You have a point here, but my guess is that Greg simply did not want to tell yet another story about Makuta for Many Deaths. And we shouldn't assume such things. Makuta seems to have played virtually no role in the normal course of events in Metru Nui, and it's not clear how often he was actually there or what he was doing when there (at least as far as I know).
During the Great Disturbance, Teridax believed it necessary to not only lock the combatants in the Onu-Metru archives, but to unleash some of the more deadly rahi on them in order to terrorize them into stopping their civil war. As we've seen from Teridax's other activities, he works in incredibly subtle ways. For him to decide that such drastic and involved measures needed to be taken, there must have been something else that guaranteed, at least in his eyes, that they wouldn't listen to him.
Another good point, but then if there was some such pre-existing hatred, distrust, or whatever against him, why the surprise at his reveal in Legends of Metru Nui?
Also, don't forget that Makuta was portrayed as preferring to work through servants including Rahi, prior to around 2007. There was an appearance of a decision made by Teridax at that time to stop doing this and to act himself. Not sure if that was merely for show as part of the Plan, but either way, Makuta using Rahi for his goals in the past perfectly fits this. What you're seeing as drastic measures to get over some imagined discriminatory closemindedness is really laziness, apparently. He didn't need them to listen to him. He had plenty of powers to stun them all (or kill if he felt it was needed due to being a war) himself.
So, you're trying to see him as a good guy at this point who had no choice, but this does not appear accurate.
Here's what BS01 says about this:
Warfare
Arguments between Matoran escalated into combat, and the denizens of Metru Nui began fighting in the streets. Work was eventually abandoned by most Matoran, and large sections of the city were destroyed during the war. The Turaga at the time was ineffective, and could not prevent the fighting.
Makuta Mutran unleashed several destructive Rahi into the city, under the cover of the mayhem.
Archives Massacre
Miserix eventually ordered his trusted lieutenant, Teridax, to halt the fighting. Teridax took a large number of the Matoran fighters and locked them in the Archives. He then released the various exhibits on the Matoran, killing a large number of them. The battle would later be known as the Archives Massacre, and put an end to the fighting. However, it gave the Makuta a very bad reputation in Metru Nui.
Notice that Mutran did something using Rahi too at this time. We have to keep in mind that the primary purpose of the Makuta to begin with was to make Rahi. It would be natural for them to think first of using them as their method of gaining their goals.
Now it did give them a bad rep, but remember that Matoran did violent things too, and there is no such hatred between the types of Matoran. And this bad rep is probably deserved.
Also, do we know at what point the majority of Makuta became evil? My sense is that due to the lack of high praise from others (not at all the same thing as discriminatory hatred; more a taking for granted), many had already become ambitious.

▬▬▬▬▬▬▬▬▬▬

■ **Tasks and exercises**:
a. Why does the discussion about Makuta say it would be natural for the Makuta to think first of Rahi as a way to reach their goals? Answer in one to three sentences.
b. Repeat the part of the discussion about Makuta between "Notice that Mutran" and "is probably deserved.", inclusive.

▬▬▬▬▬▬▬▬▬▬

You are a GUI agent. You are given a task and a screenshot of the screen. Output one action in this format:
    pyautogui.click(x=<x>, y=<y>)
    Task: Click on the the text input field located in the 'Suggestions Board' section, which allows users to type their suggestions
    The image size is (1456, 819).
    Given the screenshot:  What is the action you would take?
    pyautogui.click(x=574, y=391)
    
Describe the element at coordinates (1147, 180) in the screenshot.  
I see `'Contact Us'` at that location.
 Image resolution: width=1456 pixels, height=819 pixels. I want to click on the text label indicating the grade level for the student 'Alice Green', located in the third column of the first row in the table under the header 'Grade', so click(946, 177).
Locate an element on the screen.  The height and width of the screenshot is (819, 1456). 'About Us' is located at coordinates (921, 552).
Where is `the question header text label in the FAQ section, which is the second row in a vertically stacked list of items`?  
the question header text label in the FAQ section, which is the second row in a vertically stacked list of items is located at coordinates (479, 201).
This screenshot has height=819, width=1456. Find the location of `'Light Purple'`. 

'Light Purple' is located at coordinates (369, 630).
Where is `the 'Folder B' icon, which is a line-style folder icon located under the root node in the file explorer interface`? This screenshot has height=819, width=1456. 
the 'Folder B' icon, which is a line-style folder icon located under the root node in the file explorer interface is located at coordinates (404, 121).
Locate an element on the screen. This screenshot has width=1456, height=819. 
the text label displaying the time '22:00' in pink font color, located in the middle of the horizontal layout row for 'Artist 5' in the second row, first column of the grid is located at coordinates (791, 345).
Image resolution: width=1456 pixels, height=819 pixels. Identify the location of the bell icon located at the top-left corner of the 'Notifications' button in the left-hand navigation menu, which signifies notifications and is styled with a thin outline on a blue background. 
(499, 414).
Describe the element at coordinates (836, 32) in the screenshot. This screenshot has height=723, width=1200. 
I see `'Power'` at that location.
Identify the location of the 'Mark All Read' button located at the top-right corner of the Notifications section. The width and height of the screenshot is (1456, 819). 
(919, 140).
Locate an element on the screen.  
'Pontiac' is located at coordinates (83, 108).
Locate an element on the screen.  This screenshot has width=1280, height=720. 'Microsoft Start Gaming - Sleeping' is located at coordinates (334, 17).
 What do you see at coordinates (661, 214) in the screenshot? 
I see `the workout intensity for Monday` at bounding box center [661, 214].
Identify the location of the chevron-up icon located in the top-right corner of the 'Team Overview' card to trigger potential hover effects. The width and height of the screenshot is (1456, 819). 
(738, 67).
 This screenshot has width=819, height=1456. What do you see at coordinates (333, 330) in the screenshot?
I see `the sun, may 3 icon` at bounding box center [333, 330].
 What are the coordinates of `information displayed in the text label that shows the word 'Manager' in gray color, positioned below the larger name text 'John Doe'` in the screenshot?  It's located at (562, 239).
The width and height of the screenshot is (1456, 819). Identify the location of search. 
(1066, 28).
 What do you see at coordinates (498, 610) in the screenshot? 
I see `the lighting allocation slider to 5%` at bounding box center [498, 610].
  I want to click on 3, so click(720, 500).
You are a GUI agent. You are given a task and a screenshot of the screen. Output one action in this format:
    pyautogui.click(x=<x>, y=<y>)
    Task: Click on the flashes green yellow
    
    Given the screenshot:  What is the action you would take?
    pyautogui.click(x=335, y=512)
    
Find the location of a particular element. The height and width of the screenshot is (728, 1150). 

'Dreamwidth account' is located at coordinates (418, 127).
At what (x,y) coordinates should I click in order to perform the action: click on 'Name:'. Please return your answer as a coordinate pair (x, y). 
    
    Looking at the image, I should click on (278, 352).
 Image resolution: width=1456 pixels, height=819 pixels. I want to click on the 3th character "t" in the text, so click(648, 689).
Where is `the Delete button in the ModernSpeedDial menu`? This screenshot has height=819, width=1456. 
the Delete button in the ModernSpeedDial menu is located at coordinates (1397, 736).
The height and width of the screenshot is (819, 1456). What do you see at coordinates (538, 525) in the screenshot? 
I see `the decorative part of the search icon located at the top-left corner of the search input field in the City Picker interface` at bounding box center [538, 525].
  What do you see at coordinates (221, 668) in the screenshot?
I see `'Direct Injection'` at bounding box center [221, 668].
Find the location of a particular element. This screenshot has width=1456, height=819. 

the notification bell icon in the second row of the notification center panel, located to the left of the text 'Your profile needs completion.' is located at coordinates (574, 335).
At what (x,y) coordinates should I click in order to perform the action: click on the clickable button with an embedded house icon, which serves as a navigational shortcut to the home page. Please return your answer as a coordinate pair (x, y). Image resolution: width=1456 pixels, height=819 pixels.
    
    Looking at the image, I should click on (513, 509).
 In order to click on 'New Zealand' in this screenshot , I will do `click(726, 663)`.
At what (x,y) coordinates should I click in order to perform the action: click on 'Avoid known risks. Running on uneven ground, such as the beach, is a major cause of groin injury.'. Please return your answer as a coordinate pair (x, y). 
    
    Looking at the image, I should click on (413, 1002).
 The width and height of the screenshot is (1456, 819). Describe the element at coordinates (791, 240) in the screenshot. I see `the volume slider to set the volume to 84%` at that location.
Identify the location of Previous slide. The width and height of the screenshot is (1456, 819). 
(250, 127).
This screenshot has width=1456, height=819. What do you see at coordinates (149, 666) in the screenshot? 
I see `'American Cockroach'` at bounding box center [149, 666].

▬▬▬▬▬▬▬▬▬▬

■ **The replies**:
a. The discussion points out that the Makuta's main purpose from the start was to make Rahi. Because of that, using Rahi would be the first method they'd naturally turn to when they wanted to achieve something.

b.
Notice that Mutran did something using Rahi too at this time. We have to keep in mind that the primary purpose of the Makuta to begin with was to make Rahi. It would be natural for them to think first of using them as their method of gaining their goals.
Now it did give them a bad rep, but remember that Matoran did violent things too, and there is no such hatred between the types of Matoran. And this bad rep is probably deserved.